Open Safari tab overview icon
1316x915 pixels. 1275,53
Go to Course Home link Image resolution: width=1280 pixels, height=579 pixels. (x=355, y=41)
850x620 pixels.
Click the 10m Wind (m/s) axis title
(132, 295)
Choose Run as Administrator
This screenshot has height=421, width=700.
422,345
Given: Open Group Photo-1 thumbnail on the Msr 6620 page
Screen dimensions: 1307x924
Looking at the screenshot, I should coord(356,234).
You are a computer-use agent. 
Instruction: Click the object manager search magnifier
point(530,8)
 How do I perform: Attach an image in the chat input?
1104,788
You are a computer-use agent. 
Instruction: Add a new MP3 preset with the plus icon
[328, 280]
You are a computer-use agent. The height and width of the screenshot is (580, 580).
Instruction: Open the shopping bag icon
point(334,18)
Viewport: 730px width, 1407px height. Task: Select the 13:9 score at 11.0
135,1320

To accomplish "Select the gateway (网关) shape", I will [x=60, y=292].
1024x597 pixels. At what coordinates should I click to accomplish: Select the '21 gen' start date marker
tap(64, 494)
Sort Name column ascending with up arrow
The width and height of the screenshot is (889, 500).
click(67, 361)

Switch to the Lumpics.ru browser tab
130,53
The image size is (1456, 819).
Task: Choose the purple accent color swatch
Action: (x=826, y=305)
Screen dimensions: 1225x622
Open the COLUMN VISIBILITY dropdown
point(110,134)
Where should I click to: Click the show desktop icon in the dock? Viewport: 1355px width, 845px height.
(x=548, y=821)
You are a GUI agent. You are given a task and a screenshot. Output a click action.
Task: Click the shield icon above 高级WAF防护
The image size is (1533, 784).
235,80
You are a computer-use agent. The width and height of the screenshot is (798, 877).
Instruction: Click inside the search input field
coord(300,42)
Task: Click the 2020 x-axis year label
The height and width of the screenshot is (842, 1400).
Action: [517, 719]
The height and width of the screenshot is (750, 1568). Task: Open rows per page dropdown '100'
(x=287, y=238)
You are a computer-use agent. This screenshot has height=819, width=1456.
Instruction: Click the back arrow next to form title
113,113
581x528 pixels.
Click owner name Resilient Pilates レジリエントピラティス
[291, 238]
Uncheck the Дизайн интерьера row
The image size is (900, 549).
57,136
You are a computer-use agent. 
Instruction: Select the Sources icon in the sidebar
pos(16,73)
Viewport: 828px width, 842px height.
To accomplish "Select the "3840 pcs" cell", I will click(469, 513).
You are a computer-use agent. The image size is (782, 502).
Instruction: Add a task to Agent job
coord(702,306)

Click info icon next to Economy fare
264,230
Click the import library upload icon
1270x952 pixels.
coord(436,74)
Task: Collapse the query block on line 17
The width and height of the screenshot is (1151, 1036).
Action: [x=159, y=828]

(To be done): Copy out the stretch of the records from the line containing "How do I perform: Attach" through the line containing "tap(64, 494)", both included, reproducing each line exactly.

(Answer):
 How do I perform: Attach an image in the chat input?
1104,788
You are a computer-use agent. 
Instruction: Add a new MP3 preset with the plus icon
[328, 280]
You are a computer-use agent. The height and width of the screenshot is (580, 580).
Instruction: Open the shopping bag icon
point(334,18)
Viewport: 730px width, 1407px height. Task: Select the 13:9 score at 11.0
135,1320

To accomplish "Select the gateway (网关) shape", I will [x=60, y=292].
1024x597 pixels. At what coordinates should I click to accomplish: Select the '21 gen' start date marker
tap(64, 494)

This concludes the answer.